Within that frustration, a figure like Donald Trump begins to make sense. Instead of trying to tiptoe through race, class, and gender mindfields, he walks right through them. He recognizes political correctness has been a tool propagated by those that want to silence speech, or at least that’s how he might explain it. Of course, many conservatives recognize he goes a little too far, but at the same time, he shuts down discussion of political correctness in the same kinds of absolutes that political correctness has shut down conservative speech. He calls it out for being wrong without extrapolating on why. He condemns political correctness outright, in the way that adjectives like racist, offensive, or sexist shuts down so much of conservative dialogue and policies.

Donald Trump would have loved penis fruit.

Near the end of the semester, I solved the mystery of the Bias Related Report. Someone left the fruit at the doorstep of a transgender student. He had begun transitioning shortly after enrolling in school, and the fruit had been left outside of his dorm room to make him feel different and unwelcome. For this student that had to assert, daily, his gender and identity in a world where many people may simply choose not to recognize or may even condemn him for it, penis fruit was one more offense in a string of offensives. With this knowledge, penis fruit wasn’t funny. It became apparent just how upsetting it was.

Donald Trump would have loved penis fruit.

But the email never included any context  and thus never allowed for the more nuanced understanding that was needed when discussing what is offensive or what could be perceived as politically incorrect. If it had, maybe it could have sparked a debate on campus about how the school’s own policies, such as binary bathrooms, made students feel marginalized. However, without this important element, the school had simply morally condemned an action, which out of context meant very little. It had said this is wrong while not explaining how that conclusion had been drawn. And in doing so, it had, unknowingly, made a mockery of something that was truly a painful experience for someone.

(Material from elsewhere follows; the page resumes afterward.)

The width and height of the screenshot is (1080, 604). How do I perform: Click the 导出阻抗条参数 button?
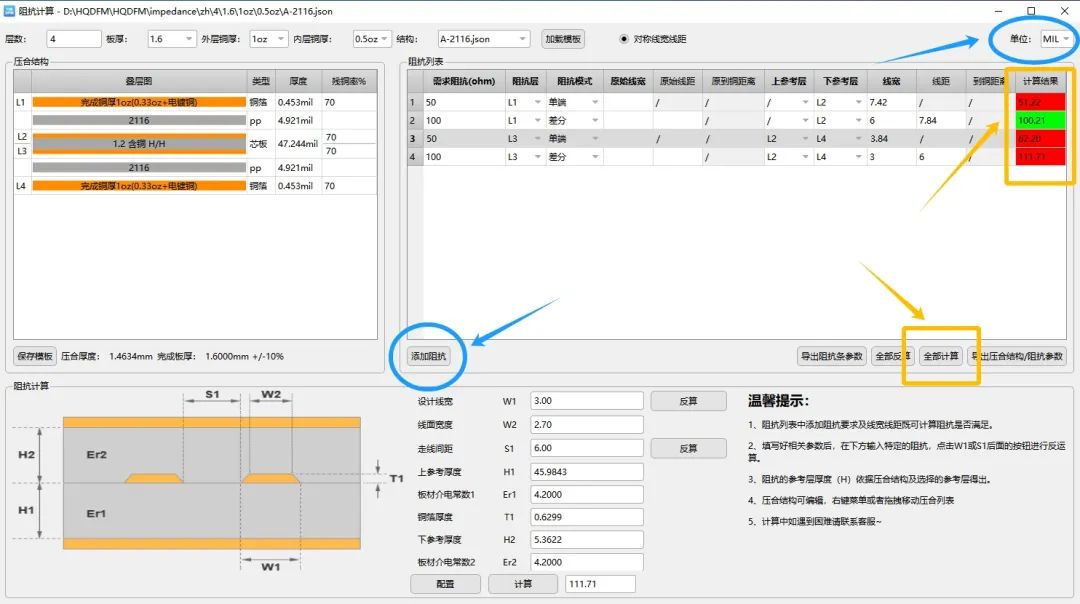832,356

The natural critique of this assessment is often that it is too difficult for a person, especially one who already feels unwelcome, to explain why something is offensive. For the student in question, emailing the entire school to ask that offensive messages not be left outside his dorm room seems unreasonably. Not only that, but this kind of expectation shifts the burden of resolving this problem from the community to the individual already experiencing the harm.

But that doesn’t mean the school couldn’t have provided some sort of background in which to account the offense of this action. Without that context, the ol’ adage that everything is offensive becomes true, because within a certain moment, yes, everything could be. And that also does not mean, that individuals who are not directly experiencing the harm of an act cannot likewise stand up for those that may be offended by it.

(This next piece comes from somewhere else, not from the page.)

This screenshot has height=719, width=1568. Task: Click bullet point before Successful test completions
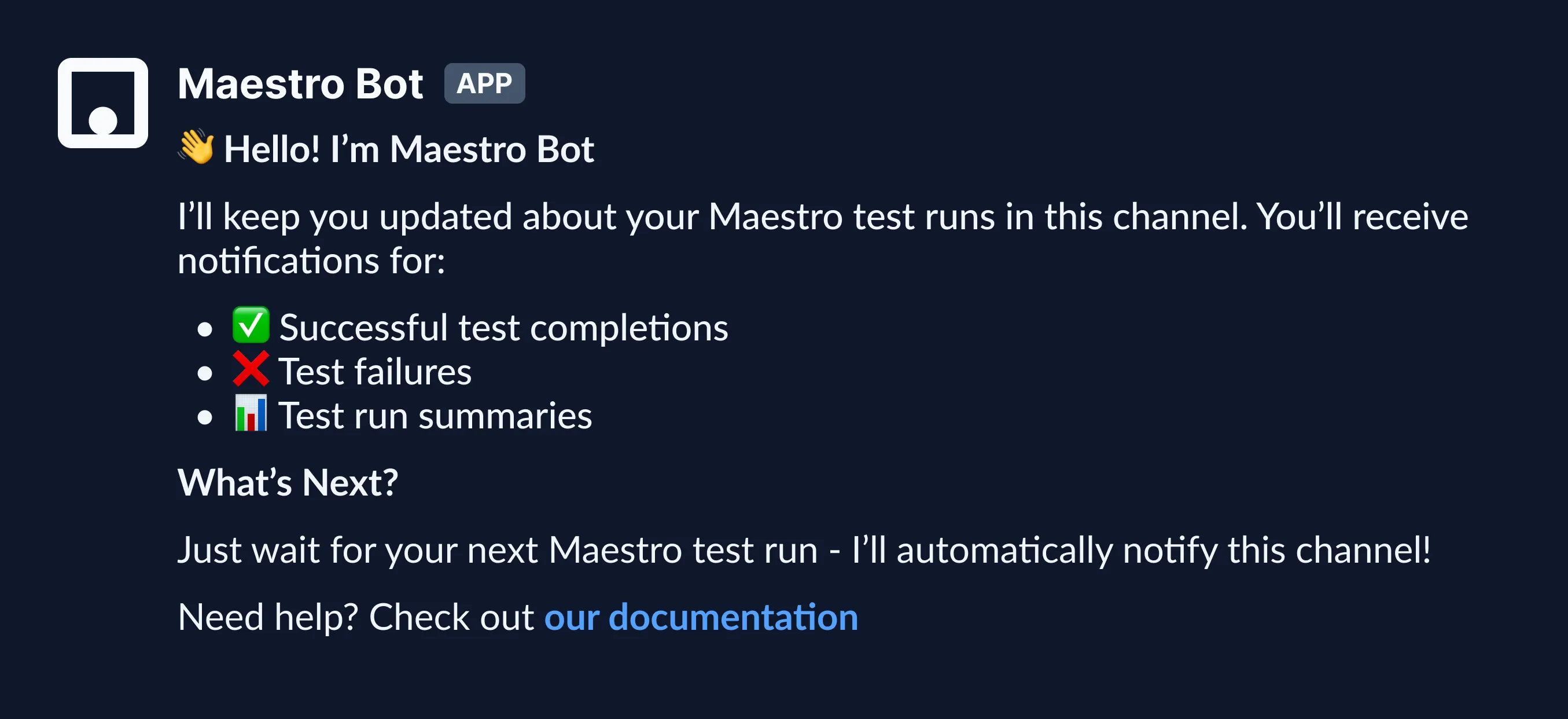click(x=205, y=329)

In this sense, penis fruit was a pivotal moment for me, because it illustrated the importance of helping others understand why the project behind political correctness is a noble one. It has the goal of creating a world where everyone feels like they can be equally heard and be part of a community. Nevertheless, reaching that goal means more than just telling someone “that’s sexist,” “that’s racist,” or “that’s offensive.” It means engaging with people who think differently from you, when you can and think it’s useful. Yes, there will be malicious and hateful people in the world that are not useful to speak with, but I would like to believe that most people at SIPA do not intend to be terrible. In that sense, I think it is a disservice to not try to be constructive and provide understanding when we are able, because if we do not give people a space to grow, than they will always just think penis fruit is funny.